The Rhythm of Learning
There’s a rhythm to learning a language in a place where most people don’t speak your native tongue. In brief, it goes like this: hard work, progress, a good conversation, recognition of how far you’ve come, followed by pride and self-satisfaction, which sets you up for a miserable failure in some interaction, followed by dejection, and a recognition of how much work there is yet to be done.
Yesterday I was on the up curve of this rhythm–myself and the other David (David de ingleterra) had a moderately successful excursion to the community center on Via Santa Elena–we actually held the kids’ attention for one hour and ten minutes.
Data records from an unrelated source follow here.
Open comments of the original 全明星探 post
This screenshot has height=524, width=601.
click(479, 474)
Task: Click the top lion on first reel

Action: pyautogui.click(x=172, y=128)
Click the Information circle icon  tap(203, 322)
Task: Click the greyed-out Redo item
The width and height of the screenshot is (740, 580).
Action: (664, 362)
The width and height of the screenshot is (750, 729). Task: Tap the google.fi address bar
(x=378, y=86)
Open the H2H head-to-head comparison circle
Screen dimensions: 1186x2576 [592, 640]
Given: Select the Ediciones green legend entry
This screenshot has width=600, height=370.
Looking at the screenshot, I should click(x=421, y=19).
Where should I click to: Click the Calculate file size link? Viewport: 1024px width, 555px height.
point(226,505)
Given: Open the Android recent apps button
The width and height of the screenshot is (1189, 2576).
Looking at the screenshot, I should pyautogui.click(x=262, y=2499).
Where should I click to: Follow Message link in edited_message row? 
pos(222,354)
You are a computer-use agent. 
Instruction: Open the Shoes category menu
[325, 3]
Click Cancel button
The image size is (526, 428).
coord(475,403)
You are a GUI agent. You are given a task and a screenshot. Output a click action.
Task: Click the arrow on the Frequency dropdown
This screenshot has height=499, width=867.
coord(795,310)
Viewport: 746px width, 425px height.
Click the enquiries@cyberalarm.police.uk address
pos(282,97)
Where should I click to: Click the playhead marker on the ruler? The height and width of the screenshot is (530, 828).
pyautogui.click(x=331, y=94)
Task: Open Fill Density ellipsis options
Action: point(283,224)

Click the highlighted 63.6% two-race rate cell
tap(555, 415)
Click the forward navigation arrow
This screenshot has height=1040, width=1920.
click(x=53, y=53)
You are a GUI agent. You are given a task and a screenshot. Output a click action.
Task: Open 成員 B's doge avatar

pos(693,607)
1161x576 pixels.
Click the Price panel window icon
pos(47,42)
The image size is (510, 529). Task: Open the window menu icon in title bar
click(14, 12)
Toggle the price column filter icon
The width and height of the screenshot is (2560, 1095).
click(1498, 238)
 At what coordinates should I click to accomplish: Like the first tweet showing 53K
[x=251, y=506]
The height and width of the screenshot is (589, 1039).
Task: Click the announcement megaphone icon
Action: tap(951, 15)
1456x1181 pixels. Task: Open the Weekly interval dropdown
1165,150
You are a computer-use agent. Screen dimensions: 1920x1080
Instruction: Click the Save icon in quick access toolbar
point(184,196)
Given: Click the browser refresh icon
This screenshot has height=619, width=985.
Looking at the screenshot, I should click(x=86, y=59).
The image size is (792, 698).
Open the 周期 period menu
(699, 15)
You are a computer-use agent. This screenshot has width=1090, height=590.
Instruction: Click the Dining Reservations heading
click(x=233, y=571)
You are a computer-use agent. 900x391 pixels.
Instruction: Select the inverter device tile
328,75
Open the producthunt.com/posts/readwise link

We talked to the pastor for a while afterward, and learned how precarious the kids’ lives are–literally: they live in shacks built on the side of a cliff prone to landslides. While the conversation was somber, the very fact that we had it was, in a way, exhilarating. There I was: having an important conversation, ¡en español! Of course, it helped that the other David is more fluent than I am, and he was the kept the conversation going. But I understood everything, and I really felt I was making progress, both in the Spanish language and dealing with the life of this city.
Today was the down curve. Our teacher is pushing us in class, asking us to have intelligent conversations about topics like the economic crisis in Spain and global warming (using subjunctive tenses correctly), and sometimes I feel lost. Afterwards I went to El Centro, to see if a neighborhood that on Sunday had seemed kind of pleasant (in a 1970s New York kind of way), was still tolerable on a weekday. Well it was, and it wasn’t. It still had bookstores and little theatres, and the bums weren’t too aggressive, but it was sunny, which in Medellin means hot, and the only way I knew how to get there was to walk from the crazy part of El Centro. And then back through the craziness. I stopped in Parque Berrio and listened for a while to some beautiful music by four guitarists, and I was going to see the Museum of Contemporary Art, but I wasn’t sure which way it was, and I didn’t want to take out the map and look more like a gringo tourist than I already do–this is a place where people in the know wear their backpacks on the front, to give the thieves a less attractive target–and then somebody called me a gringo anyway, in the nicest possible way, of course, and I suddenly felt that I had no clue. No clue about the language, no clue about the local culture, no clue about the city. I made my way back to El Poblado–up the hill, it was noticeably less warm and less polluted–and took a nap.